SOURCE EXCERPT:
* * * * * * *

Fwd: Re: New attribute for GLUE 2.1: StorageShare.ViewID

Hi all, Sorry, my email client decided to sent the reply directly to Maria, so I'm forwarding it here. -------- Forwarded Message -------- Hi Maria, I started off replying generally, rather than point-for-point, but have included some specific points where it makes sense. Yes, dCache instances would move to GLUE 2.1 info-providers, but I would hope to do that anyway.
Do you mean SRM shares could overlap with Physical Shares or do you mean that SRM shares overlap among themselves and the same with Physical Shares?
I mean that, for dCache: a. an SRM share do not overlap with any other SRM share. b. a Physical share do not overlap with any other physical share. c. a Physical share may overlap with a SRM share. Statement b. isn't completely true currently (as expressed by the SharingID), but I aim to fix that soon.
In any case, if only Physical Shares are intended to be used for installed capacity, this should be the ones used by sites who may want to rely on the BDII for installed capacities, right?

* * * * * * *

GIVEN DATA:

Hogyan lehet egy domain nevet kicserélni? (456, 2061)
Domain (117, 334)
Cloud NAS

* * * * * * *

EXERCISES:
**a)** In the GLUE 2.1 StorageShare.ViewID thread, which of the three statements about dCache shares is described as not completely true at present?
**b)** Continue the GLUE 2.1 StorageShare.ViewID thread from where it stops.

EXERCISE ANSWERS:
**a)** Statement b, that a Physical share does not overlap with any other physical share.

**b)**
Yes, that's exactly right! The problem is GLUE 2.0 has no way for me to say "these shares are different from those ones", or "these shares are the ones to use for storage accounting". The ViewID is aimed exactly at fixing this: I give all the physical shares the same ViewID ("physical" say) and all the SRM shares the same ViewID ("srm-reservations", say) and then it's easy to select the Physical shares.
What is then published in GLUE2StorageServiceCapacity? The total of Physical Shares?
Yes.
But who has asked for this? My understanding is that nobody is interested on relying on the BDII for this.
I had to smile inwardly here ... Yes, there was an effort, starting around five years ago, in precisely this direction: https://twiki.cern.ch/twiki/pub/LCG/WLCGCommonComputingReadinessChallenges/W... "The goal of this document is to detail how to use the Glue Schema version 1.3 in order to publish information to provide the WLCG management with a view of the total installed capacity and resource usage by the VOs at sites. This information can also be used by VO operations and management in order to monitor the VO usage of the resource" Myself (and others) invested considerable time in trying to provide these numbers with GLUE 1.3. GLUE 2.0 was developed with this use-case in mind, albeit (from memory) not extensively reviewed.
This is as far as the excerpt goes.